The Gross Domestic Product (or GDP) is a measurement of the size of the national economy. It is defined as the total value of all goods and services produced within a country’s borders. It’s an important statistic because it measures the economic pie that we all divide amongst ourselves. Worker’s wages, corporate profits, government tax revenues, landlord’s rents all come out of the production of the nation (or its GDP). A country becomes wealthier as the size of a country’s GDP grows relative to its population. That is why Presidents, governors, legislators, the Fed Chairman and everyone else trying to score points with the public claim that their actions impact it.
Unfortunately, very few people understand what the statistic actually measures. This is partly because the way that the Bureau of Economic Analysis (BEA) calculates the statistic is actually backward. Remember that GDP is a measure of a nation’s production – the goods and services PRODUCED within the country’s borders. Data on production is very difficult to obtain in an inexpensive or timely manner, but as an accounting equality, a nation’s production is roughly equal to its consumption, and financial statistics can be used to measure consumption in an inexpensive and timely way.
Since the BEA calculates GDP as a consumption measure, most reporters misunderstand what the statistic is and, like the example above, report on it incorrectly. While it may be true that consumer spending was lower, and that is important, SPENDING does not make up a portion of GDP, simply because GDP measures PRODUCTION. If production does not grow at least in line with spending, then real (or inflation adjusted GDP) may not actually be increasing.
This distinction is very important. Consider for example calls to stimulate the economy by increasing spending. Seemingly that sort of policy would make sense to anyone reading the MSNBC article since it says that spending is an important part of the economy. But spending in and of itself does nothing to increase domestic production. Simply put, if I take a dollar from Jim and give it to Jane to spend I have created nothing.
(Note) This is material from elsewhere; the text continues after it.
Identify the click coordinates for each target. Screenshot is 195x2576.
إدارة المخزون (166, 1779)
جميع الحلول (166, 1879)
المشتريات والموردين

Since most politicians are not trained in economics or mathematics or anything quantitative, they make this mistake over and over again – and their policies do not boost real GDP at all, they simply inflate the economy. If America is to get out of its current “rut” it needs to start producing more, not spending more. Policies that encourage production, encourage hiring, and reduce business costs are much more likely to do this than will borrowing to increase current spending.